By Dinesh Narayanan| Jul 4, 2013
Mallikarjun Kharge, who was the labour minister before the recent cabinet reshuffle, talks to Forbes India about the government’s target of skilling 50 crore young people by 2022
Designation: Railway minister
Career: Elected to the Karnataka State Assembly 10 times since 1972. Elected to the Lok Sabha in 2009 from Gulbarga
Interests: Reading sports books, removing superstition
Q. India has set a target of skilling 50 crore young people by 2022. Do you think it is achievable?
A: While we have set the target to have a skilled workforce of 50 crore people by 2022, we have also set a mid-term target of skilling 5 crore people in the 12th plan period. I am sure that with the active involvement of all stakeholders, this is very much achievable.
Q. What are the preconditions to achieve this target? Do you think the current policies are good enough?
A: We would need active involvement of the states and the private sector in particular to achieve this target. We are trying to ensure that not only our policies but also our implementation system remains in tune with the time and delivers quality with scale.
Q. The quality of vocational training at the majority of institutes in India is poor and archaic. What is being done to improve it?

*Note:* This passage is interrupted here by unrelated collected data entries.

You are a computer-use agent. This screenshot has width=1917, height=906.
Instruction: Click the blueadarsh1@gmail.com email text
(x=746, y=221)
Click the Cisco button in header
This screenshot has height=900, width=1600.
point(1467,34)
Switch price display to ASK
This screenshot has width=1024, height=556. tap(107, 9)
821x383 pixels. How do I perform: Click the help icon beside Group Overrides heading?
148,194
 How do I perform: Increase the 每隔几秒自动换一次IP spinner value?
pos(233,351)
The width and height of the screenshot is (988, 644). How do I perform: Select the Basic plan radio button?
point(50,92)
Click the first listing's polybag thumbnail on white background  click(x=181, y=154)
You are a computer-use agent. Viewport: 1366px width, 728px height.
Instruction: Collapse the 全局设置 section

A: We have taken a lot of steps to improve the quality, including active involvement of the private sector, training of trainers, funding for upgradation of facilities etc. These efforts have started showing early results. We will scale up these efforts and take many more new steps to ensure that a majority of the candidates are able to find a job immediately after passing out.
Q. Except for the government giving money to vocational trainees, there is no institutional mechanism (bank loans etc) for funding students. Isn’t it possible to get the private sector involved in financing skill development?
A: This is not correct. The government has worked with the Indian Banks’ Association and a scheme for providing credit for vocational course has already been rolled out. A credit guarantee fund for the same is also being set up. Efforts are being made to mobilise private sector investments in various forms. We are proposing to set up a good number of ITIs (Industrial Training Institutes) and ATIs (Advanced Training Institutes) with active involvement of the private sector.
Q. There is a lot of emphasis on capacity building but not on placements. How do you solve this problem?
A: We are focusing on capacity building as well as placements. We realise that good placements alone will drive more youths to vocational training and therefore we are planning to take a variety of steps, including soft skilling of candidates, better information flow about jobs to candidates living in far-flung areas etc, to solve this problem.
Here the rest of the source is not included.